Não há alternativas
Lionel Messi lidera o ranking de salários da MLS e segue como o jogador mais bem pago da liga, com rendimento anual de US$ 28,3 milhões, valor que supera com folga o do segundo colocado. O argentino, hoje no Inter Miami, mantém uma distância grande para os demais nomes da competição e reforça o tamanho do impacto esportivo e comercial que carrega no futebol dos Estados Unidos.
De acordo com o levantamento, Son, do Los Angeles FC, aparece na segunda posição, com US$ 11,2 milhões por ano. Na sequência, surgem Rodrigo De Paul, do Inter Miami, com US$ 9,7 milhões, e Hirving Lozano, do San Diego, com US$ 9,3 milhões. O top 10 ainda reúne Miguel Almirón, Emil Forsberg, Sam Surridge, Riqui Puig, Jonathan Bamba e Hany Mukhtar.

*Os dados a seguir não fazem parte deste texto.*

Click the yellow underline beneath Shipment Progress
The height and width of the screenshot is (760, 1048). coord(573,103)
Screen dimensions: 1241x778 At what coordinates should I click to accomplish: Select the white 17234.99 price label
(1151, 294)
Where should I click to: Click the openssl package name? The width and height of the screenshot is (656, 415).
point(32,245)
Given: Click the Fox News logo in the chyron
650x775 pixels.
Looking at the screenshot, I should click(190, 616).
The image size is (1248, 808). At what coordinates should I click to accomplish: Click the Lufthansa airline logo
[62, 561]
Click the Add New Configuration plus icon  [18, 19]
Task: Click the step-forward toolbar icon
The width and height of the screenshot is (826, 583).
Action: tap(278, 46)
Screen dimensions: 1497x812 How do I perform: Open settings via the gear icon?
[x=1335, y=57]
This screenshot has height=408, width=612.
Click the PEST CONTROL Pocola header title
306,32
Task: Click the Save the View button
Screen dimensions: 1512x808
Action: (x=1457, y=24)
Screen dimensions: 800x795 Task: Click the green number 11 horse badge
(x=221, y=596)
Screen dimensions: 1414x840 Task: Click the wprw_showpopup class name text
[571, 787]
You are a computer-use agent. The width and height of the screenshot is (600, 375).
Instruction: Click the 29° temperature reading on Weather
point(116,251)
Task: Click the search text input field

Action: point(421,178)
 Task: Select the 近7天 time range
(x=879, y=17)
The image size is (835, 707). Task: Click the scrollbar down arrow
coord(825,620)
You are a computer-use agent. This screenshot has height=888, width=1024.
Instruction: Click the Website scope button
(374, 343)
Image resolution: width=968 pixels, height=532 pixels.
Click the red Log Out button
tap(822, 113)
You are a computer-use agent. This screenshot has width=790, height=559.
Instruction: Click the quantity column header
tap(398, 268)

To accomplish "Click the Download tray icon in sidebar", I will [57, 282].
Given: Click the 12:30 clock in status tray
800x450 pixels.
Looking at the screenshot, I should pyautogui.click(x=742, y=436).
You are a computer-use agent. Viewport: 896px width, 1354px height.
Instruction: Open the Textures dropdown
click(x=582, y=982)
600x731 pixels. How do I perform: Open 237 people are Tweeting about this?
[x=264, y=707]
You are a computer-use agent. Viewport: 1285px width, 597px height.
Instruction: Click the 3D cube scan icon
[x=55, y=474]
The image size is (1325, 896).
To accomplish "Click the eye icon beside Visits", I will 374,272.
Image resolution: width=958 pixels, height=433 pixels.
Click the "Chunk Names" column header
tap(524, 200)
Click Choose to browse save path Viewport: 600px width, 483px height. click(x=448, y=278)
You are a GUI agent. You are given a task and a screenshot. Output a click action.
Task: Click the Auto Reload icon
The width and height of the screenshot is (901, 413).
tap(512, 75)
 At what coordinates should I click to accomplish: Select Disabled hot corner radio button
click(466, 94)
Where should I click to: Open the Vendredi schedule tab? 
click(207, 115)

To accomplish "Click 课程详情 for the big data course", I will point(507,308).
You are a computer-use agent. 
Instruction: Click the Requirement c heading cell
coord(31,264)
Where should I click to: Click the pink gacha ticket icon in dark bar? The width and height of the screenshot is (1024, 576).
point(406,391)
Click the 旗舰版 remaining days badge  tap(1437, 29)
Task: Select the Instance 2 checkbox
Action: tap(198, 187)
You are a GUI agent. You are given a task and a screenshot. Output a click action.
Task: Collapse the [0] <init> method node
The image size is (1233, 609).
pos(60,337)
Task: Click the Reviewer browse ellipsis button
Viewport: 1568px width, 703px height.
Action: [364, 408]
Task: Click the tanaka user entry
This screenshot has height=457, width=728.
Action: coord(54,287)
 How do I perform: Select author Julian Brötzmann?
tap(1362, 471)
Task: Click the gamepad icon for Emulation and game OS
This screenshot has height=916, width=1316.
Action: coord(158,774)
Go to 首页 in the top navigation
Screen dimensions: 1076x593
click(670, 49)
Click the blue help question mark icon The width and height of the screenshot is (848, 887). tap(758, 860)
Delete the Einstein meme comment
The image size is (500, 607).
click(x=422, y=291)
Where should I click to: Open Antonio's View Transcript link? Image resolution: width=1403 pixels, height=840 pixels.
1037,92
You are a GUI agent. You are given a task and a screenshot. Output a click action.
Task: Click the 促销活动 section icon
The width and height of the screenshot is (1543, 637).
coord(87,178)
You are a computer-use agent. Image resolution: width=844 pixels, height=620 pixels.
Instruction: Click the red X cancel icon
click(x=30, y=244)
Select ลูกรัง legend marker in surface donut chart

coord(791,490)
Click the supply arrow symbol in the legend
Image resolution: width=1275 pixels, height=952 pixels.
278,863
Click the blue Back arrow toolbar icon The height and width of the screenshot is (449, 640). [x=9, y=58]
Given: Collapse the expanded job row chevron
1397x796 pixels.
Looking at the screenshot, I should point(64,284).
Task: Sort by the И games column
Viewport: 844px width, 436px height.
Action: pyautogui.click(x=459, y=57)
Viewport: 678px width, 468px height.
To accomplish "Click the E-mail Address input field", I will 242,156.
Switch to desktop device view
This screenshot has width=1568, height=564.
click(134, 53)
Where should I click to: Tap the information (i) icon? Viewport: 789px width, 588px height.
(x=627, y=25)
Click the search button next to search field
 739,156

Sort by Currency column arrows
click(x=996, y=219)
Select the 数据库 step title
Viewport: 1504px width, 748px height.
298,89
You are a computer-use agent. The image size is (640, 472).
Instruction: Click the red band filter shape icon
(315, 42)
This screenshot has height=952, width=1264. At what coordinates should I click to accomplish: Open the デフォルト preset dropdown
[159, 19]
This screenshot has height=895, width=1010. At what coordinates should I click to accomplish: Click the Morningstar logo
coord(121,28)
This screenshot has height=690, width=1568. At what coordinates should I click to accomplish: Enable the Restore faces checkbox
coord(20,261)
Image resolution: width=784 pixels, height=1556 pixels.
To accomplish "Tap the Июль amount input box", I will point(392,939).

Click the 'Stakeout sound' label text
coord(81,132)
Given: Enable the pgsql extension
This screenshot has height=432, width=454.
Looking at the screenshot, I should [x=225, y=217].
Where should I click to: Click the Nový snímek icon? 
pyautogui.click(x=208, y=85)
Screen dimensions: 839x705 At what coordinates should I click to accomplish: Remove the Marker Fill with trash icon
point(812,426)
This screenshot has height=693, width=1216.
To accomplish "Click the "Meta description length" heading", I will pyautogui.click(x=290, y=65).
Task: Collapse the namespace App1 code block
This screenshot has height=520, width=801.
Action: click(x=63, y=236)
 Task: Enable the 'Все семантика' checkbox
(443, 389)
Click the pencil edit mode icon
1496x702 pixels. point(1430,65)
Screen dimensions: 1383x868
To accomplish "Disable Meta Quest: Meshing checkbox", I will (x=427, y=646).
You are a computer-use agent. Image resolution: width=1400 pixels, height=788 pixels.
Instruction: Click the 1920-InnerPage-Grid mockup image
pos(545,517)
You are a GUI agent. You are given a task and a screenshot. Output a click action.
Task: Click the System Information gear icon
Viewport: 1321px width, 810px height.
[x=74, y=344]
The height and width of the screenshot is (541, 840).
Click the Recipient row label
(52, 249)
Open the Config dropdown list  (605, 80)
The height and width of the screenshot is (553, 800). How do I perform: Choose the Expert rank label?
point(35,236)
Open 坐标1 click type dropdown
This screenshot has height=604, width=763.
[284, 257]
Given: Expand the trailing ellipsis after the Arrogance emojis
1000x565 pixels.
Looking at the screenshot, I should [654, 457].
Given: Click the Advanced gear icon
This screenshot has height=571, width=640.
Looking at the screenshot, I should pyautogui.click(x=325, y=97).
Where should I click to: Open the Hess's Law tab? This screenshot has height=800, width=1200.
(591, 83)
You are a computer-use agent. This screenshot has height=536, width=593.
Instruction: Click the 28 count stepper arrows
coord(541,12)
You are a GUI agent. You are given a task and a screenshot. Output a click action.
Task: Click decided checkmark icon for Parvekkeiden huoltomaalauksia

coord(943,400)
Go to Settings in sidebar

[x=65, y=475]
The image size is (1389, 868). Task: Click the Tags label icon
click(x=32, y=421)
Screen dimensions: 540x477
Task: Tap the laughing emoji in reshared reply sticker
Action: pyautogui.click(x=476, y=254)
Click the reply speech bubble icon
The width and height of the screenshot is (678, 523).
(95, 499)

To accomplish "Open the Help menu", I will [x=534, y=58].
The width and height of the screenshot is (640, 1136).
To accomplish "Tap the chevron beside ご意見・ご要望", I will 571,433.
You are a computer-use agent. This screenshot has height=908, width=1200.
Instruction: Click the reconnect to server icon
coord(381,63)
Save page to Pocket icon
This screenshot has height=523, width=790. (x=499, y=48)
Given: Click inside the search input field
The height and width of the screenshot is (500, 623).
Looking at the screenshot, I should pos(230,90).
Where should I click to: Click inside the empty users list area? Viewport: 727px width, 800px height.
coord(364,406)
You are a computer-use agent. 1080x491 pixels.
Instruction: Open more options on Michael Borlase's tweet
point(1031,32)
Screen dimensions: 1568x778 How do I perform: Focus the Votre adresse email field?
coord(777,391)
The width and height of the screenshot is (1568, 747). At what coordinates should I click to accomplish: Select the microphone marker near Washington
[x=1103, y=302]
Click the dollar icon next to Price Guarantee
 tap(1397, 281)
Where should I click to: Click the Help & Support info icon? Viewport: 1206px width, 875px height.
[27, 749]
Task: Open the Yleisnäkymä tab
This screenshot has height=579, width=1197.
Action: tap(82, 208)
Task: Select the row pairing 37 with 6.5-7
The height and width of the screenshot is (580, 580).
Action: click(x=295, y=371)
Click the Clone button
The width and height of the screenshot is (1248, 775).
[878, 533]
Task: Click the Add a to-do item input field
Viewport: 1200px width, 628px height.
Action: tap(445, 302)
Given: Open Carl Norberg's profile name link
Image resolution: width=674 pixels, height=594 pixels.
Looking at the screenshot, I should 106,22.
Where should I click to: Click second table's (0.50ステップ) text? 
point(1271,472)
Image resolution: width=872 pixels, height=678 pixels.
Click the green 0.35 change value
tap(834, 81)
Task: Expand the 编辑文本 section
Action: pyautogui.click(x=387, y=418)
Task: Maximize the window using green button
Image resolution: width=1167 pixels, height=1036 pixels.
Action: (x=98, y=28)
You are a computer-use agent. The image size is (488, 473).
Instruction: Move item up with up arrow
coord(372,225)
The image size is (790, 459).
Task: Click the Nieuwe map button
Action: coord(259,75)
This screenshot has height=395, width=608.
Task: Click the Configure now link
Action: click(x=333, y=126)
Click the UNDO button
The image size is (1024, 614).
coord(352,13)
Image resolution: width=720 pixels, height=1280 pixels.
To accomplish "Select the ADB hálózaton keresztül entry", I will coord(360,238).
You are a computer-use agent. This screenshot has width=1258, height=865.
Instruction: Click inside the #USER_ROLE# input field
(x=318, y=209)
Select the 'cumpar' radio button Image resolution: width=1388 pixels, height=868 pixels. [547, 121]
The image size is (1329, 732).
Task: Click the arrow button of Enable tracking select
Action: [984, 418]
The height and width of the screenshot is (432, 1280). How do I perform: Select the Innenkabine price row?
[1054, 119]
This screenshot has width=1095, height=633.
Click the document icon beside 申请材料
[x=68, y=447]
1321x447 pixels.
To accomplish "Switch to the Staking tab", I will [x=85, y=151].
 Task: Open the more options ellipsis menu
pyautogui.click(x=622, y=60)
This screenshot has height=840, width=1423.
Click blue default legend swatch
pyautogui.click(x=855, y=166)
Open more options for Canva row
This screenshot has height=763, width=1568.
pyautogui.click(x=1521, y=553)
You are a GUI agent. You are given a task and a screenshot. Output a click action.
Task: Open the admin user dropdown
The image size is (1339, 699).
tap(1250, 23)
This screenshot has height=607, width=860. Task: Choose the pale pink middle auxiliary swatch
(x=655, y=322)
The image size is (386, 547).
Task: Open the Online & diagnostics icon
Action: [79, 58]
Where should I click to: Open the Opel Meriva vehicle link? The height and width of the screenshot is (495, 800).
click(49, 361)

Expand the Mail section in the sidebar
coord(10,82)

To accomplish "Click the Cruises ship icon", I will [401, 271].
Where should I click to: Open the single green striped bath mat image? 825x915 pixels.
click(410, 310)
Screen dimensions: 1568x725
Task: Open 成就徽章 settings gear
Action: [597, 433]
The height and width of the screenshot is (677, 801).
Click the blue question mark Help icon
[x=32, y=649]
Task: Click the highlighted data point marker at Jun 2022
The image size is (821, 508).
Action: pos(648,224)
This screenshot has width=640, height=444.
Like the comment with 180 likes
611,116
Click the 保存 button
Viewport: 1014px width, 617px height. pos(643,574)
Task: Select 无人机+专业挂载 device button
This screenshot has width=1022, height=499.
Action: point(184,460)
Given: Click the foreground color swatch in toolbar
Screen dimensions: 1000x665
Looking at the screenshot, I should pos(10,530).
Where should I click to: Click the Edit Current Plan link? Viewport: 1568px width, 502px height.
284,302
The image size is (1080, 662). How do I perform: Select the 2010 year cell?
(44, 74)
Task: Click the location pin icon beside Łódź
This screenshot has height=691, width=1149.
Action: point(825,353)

O cenário ajuda a dimensionar como a MLS passou a atrair jogadores de peso, misturando estrelas consagradas, nomes em alta no mercado internacional e atletas que chegam para elevar o nível técnico da competição. Mesmo assim, Messi continua em uma faixa salarial muito acima da média, o que mostra o quanto sua presença é tratada como peça central do projeto do Inter Miami e da própria liga.
Para o torcedor brasileiro, esse tipo de ranking também chama atenção porque a MLS virou um destino cada vez mais observado por jogadores da América do Sul e da Europa, seja pelo apelo esportivo, seja pela estrutura financeira oferecida. Em um ano em que a Copa do Mundo segue no centro das atenções do futebol, qualquer movimentação de grandes nomes ajuda a medir o peso dos mercados que orbitam o cenário internacional.
No caso de Messi, a liderança isolada no ranking de salários reforça que sua influência vai muito além dos gramados. Ele continua sendo um dos principais rostos do futebol mundial, e números como esses ajudam a explicar por que o Inter Miami e a MLS seguem entre os assuntos mais acompanhados por quem quer entender o presente e o futuro do esporte.